» **Task item**: Read the passage on sacred places below and state whether each statement agrees with it, answering yes or no and quoting the deciding words of the passage exactly. 1. Campbell describes a sacred space as any area in which everything is done to transform the environment into a metaphor. 2. The passage claims that most people feel indifferent toward the sacred. 3. The passage says that little gets overlooked amid the constant flow of data and demands.

» **Selected excerpt**:

++++++++

Sacred realms. It’s so easy to discuss such a topic in the abstract. But how can we discern and honor such places and spaces in our everyday lives, given the many issues and pressures that many of us encounter on a daily basis?
For the greater part of our lives we spin fast—both in our exterior and interior lives—as we attempt to keep up with the incessant in-flow of data and demands that pressure our attention. In this swirl, much gets overlooked and forgotten. Especially those deep, internal wellsprings within us that contain the potential to renew us.
Joseph Campbell is noted for saying, “Your sacred place is where you can find yourself again and again.” In Thou Art That: Transforming Religious Metaphor, Campbell explains that “a sacred space, then, is any area, such as the caves, in which everything is done to transform the environment into a metaphor.” [96] So how may we best manage our time to allow for the re-centering of our bodies and souls, and in so doing, touch the deeper, more sacred and metaphoric rhythms of life? But how do we even recognize the sacred? Or even develop the apposite, inner organs of perception and reception within our psyche?
Deep down, or just below the rim of consciousness, most of us have a desperate craving for an encounter—indeed, for an intimacy—with the sacred. Yet frequently we’re caught up in a world-mind-culture that feels full of cold, steely angles and prodding, sharp spikes while simultaneously being assaulted by the bombardment of negative noise and grim news headlines.

++++++++

» **Recorded information**:

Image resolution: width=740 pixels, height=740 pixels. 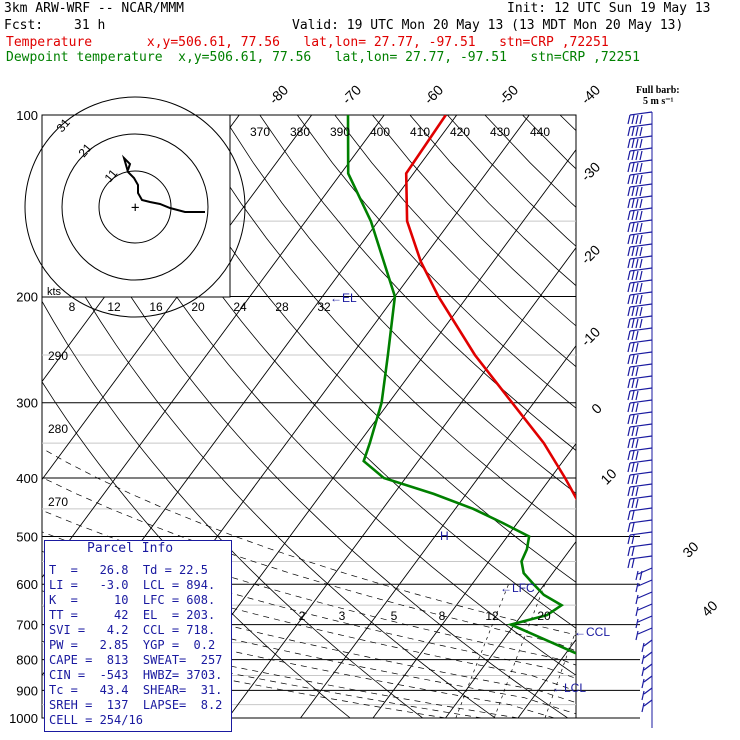 I want to click on pressure-label-900: 900, so click(x=27, y=690).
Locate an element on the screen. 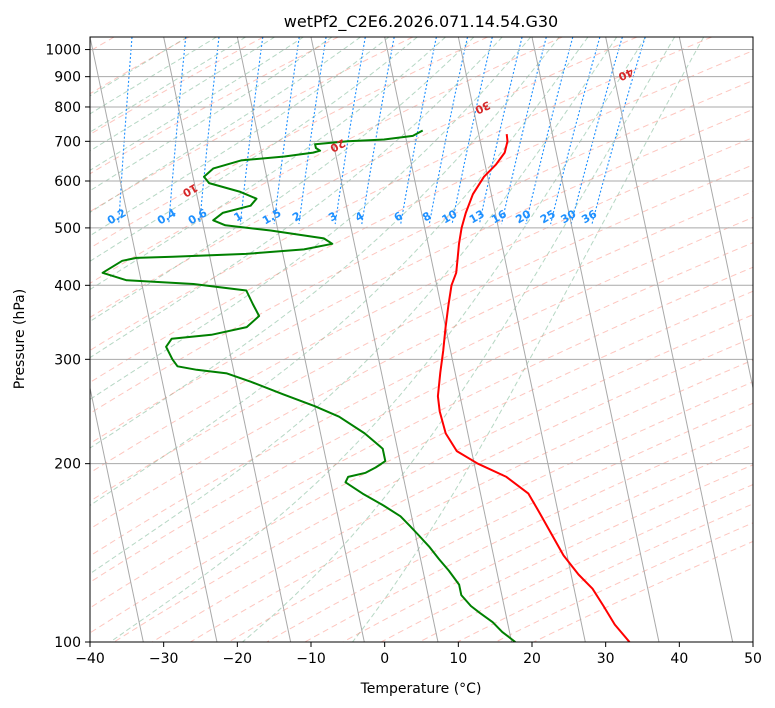 This screenshot has height=708, width=775. mixing-ratio-label: 25 is located at coordinates (548, 216).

++++++++

» **Exercise answer**:
1. Yes: "a sacred space, then, is any area, such as the caves, in which everything is done to transform the environment into a metaphor."
2. No: "most of us have a desperate craving for an encounter—indeed, for an intimacy—with the sacred."
3. No: "In this swirl, much gets overlooked and forgotten."